DOJ assesses that with respect to the applications in Docket Number 17-375 and 17-679, “if not earlier, there was insufficient predication to establish probable cause to believe that [Carter] Page was acting as an agent of a foreign power.”
The Court understands the government to have concluded, in view of the material misstatements and omissions, that the Court’s authorizations in Docket Numbers 17-375 and 17-679 were not valid. The government apparently does not take a position on the validity of the authorizations in Docket Numbers 16-1182 and 17-52, but intends to sequester information acquired pursuant to those dockets in the same manner as information acquired pursuant to the subsequent dockets.
The function of this January 7 order is to demand that FBI follow up on a previous agreement to “sequester all collection the FBI acquired pursuant to the Court’s authorizations in the above-listed four docket numbers targeting [Carter] Page pending further review of the OIG Report and the outcome of related investigations and any litigation,” to explain how it is doing so, how it has chased down all information collected pursuant to the Page orders, and why it needs to keep the data at all.
The reason it needs to keep the data, incidentally, is in case it is sued or John Durham decides to prosecute someone (including Kevin Clinesmith, who altered an email that was used as back-up to the final renewal application) or Page decides to sue. Indeed, one of the most unprecedented aspects of this order is that the docket numbers have been declassified, which will make FOIAing the records far easier.
Which is probably what the only substantive redaction remaining in the order pertains to: the possibility that someone will be held liable under FISA for illegal surveillance.

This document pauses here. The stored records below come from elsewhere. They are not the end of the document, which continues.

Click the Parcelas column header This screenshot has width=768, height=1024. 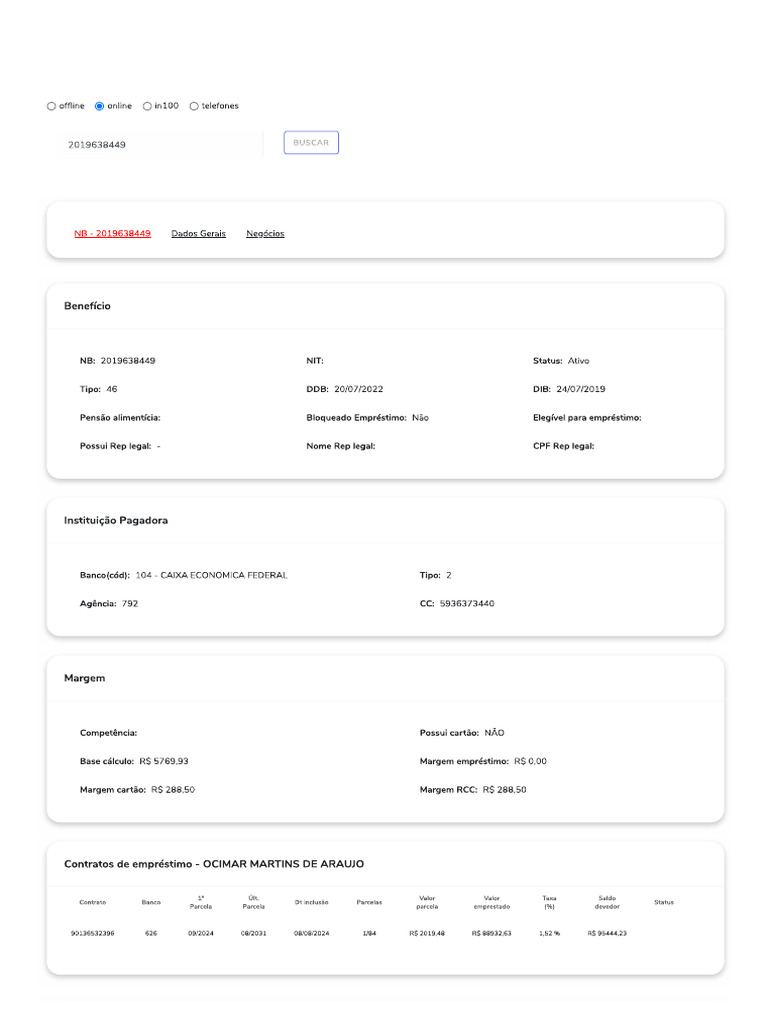click(369, 902)
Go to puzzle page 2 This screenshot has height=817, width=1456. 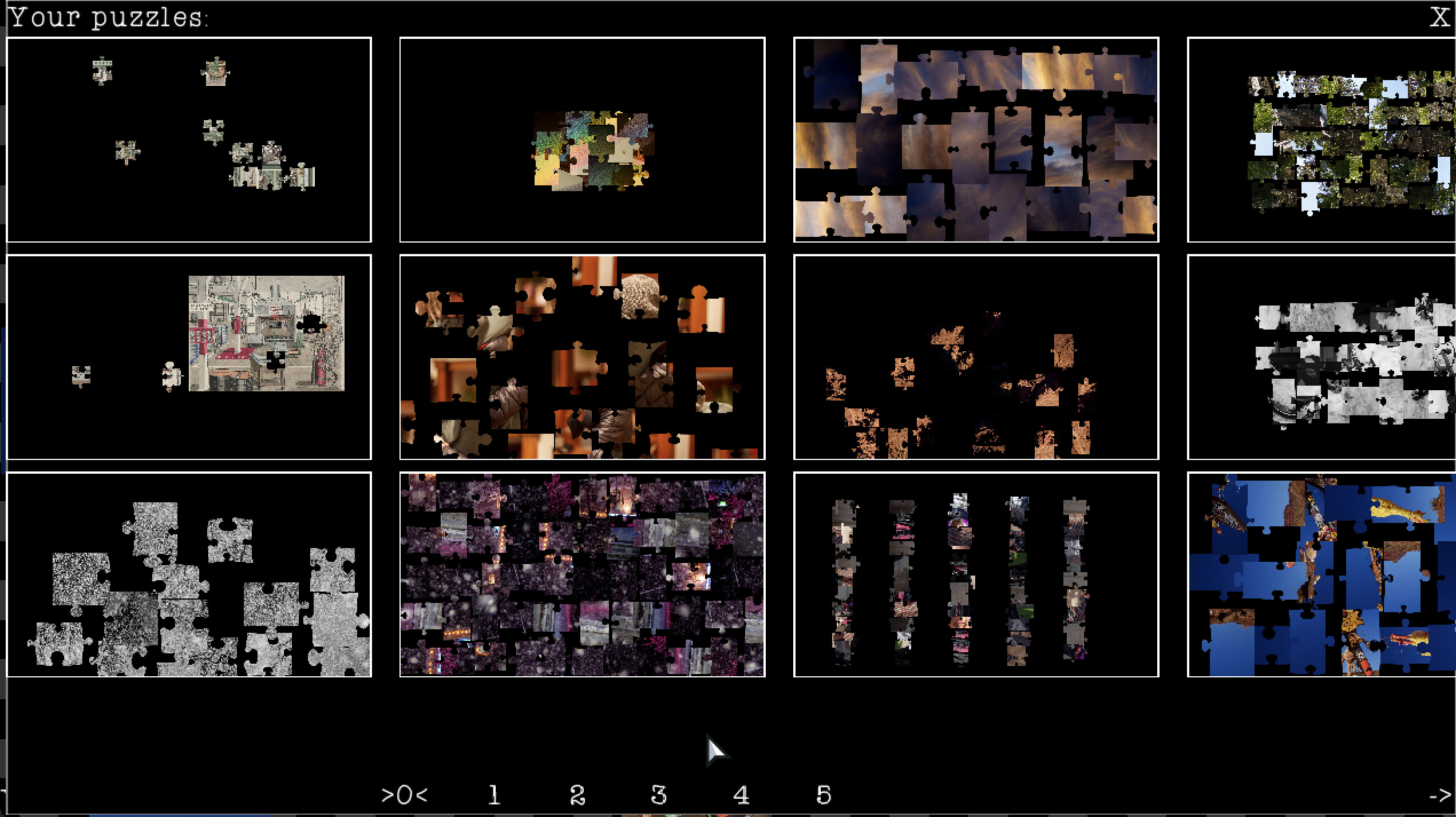point(577,794)
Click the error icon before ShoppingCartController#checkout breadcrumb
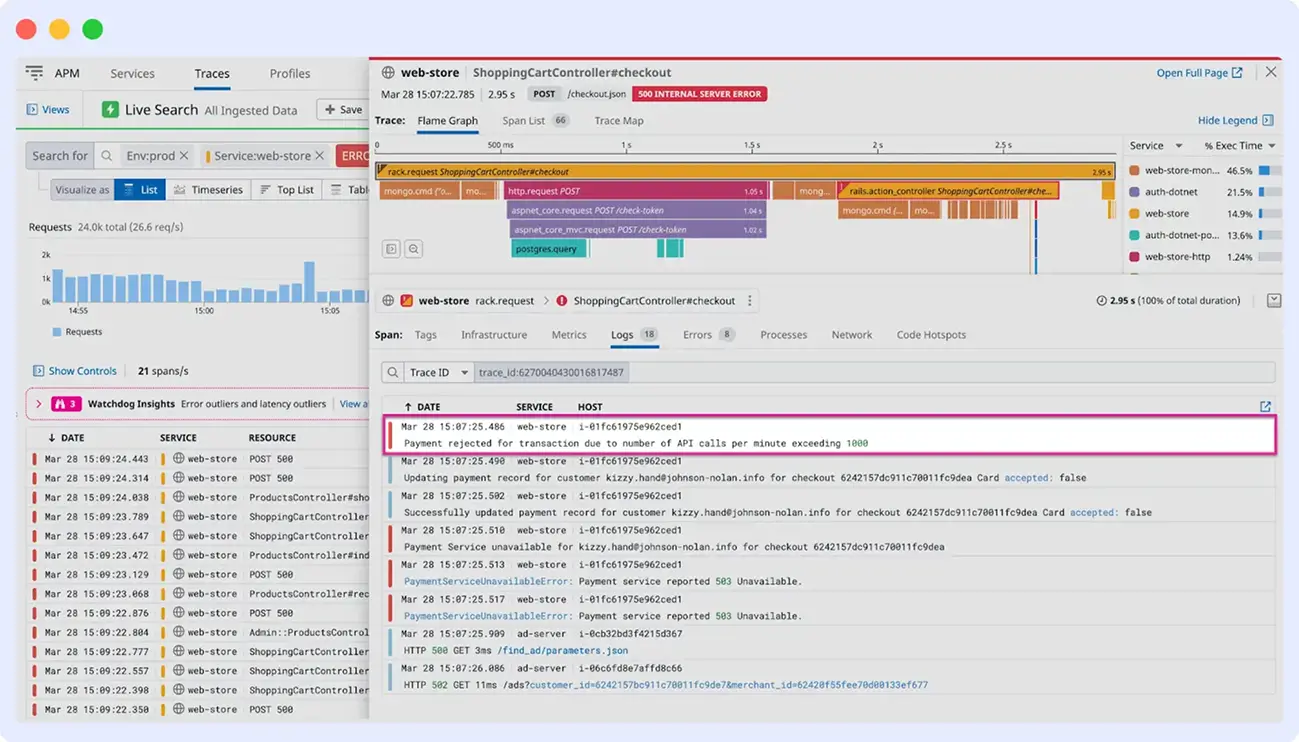The width and height of the screenshot is (1299, 742). tap(560, 299)
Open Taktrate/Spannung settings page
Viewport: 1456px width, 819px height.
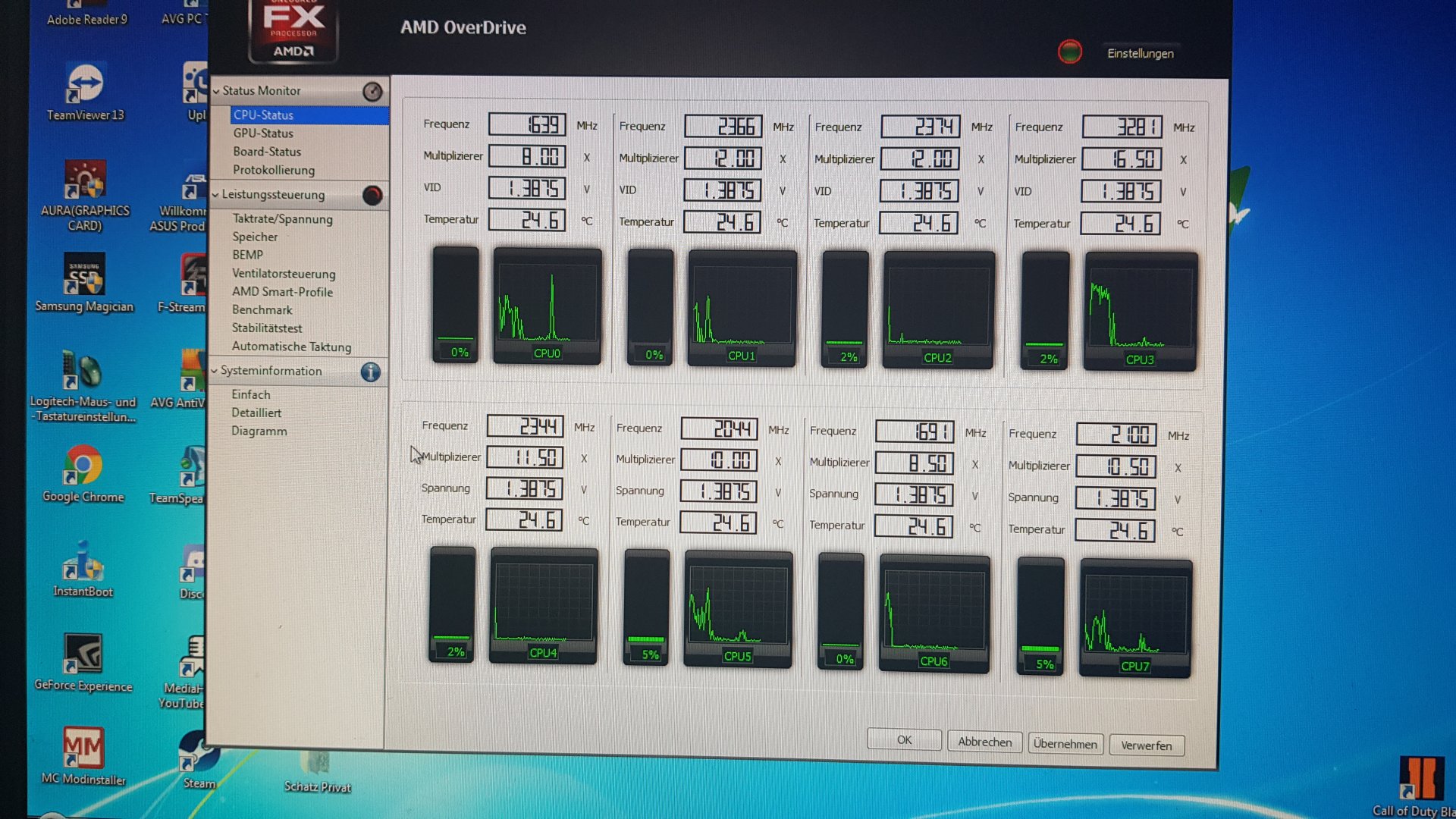point(282,219)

A lot of people are assuming that DOJ took this stance only because Bill Barr wanted to prove that Trump was illegally wiretapped (which would only be true if he was in direct contact with Page, which everyone has denied). That’s certainly possible!
But it’s quite possible that DOJ and FBI feel the need to be proactive on this point and FISC — particularly given the letters it has received from Congress — feels the need to look stern. Moreover, it is in everyone’s interest for DOJ to withdraw at least the last application (the one influenced by Clinesmith’s actions). It’s an important precedent, and there’s no reason Carter Page’s personal data should be floating around the FBI after discovering he was improperly surveilled. This doesn’t mean the FBI didn’t have reason to investigate Page. In a March 23, 2017 interview, after all, Carter Page was quite clear he knew he was being recruited by Russian intelligence officers and he believed the more immaterial non-public information he gives them, the better off we are.
But, first of all, he wasn’t hiding his happiness to share information with Russian spies, meaning he wasn’t acting in the clandestine matter that would merit a FISA order. And by April 2017, it was pretty clear that the Russians had lost all interest in recruiting Page.
In any case, FISC’s demand for what the government is doing with the data is not unusual. Similar things have happened virtually every other time the government did something improper.
There’s one more important lesson, though: Even from the start, people raised questions about whether the applications targeting Page were prudential. By the third application — the first one being withdrawn — there were not only real questions about whether it would yield anything more, but whether Page was central enough to their investigation to want to surveil him. Had the FBI simply not pursued surveillance it questioned whether it really needed, the worst revelations of the IG Report would have been avoided.
So one of the lessons of this whole fiasco is that the FBI would benefit from giving greater consideration about whether its most intrusive methods are necessary.